Article 5. Création de fédérations et de confédérations. Dans ses précédents commentaires, tout en notant qu’en vertu de l’article 57 du règlement général de la LSC deux organisations syndicales du même secteur étaient nécessaires pour constituer une fédération, la commission avait demandé au gouvernement d’indiquer les normes qui régissent le fonctionnement des confédérations qui regroupent des fédérations de travailleurs du secteur privé et de l'administration publique.

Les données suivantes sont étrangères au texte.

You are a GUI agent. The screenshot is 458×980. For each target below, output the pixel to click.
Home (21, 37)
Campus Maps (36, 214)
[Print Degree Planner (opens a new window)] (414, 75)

La commission note que le gouvernement indique que: i) le cadre réglementaire relatif aux fédérations et confédérations du secteur privé est constitué par le TUO de la LRCT et son règlement, tandis que celui se rapportant au secteur public est constitué par la LSC et son règlement; et ii) s’agissant des fédérations et confédérations mixtes, c’est-à-dire composées simultanément de syndicats et de travailleurs des secteurs privé et public, la possibilité de constituer de telles organisations et de s’y affilier est garantie par l’article 28 de la Constitution politique et par la quatrième disposition finale et transitoire de la Constitution, dispositions qui prévoient de manière générale le droit des travailleurs de constituer les fédérations syndicales de leur choix.
La commission soulève d’autres questions dans une demande qu’elle adresse directement au gouvernement.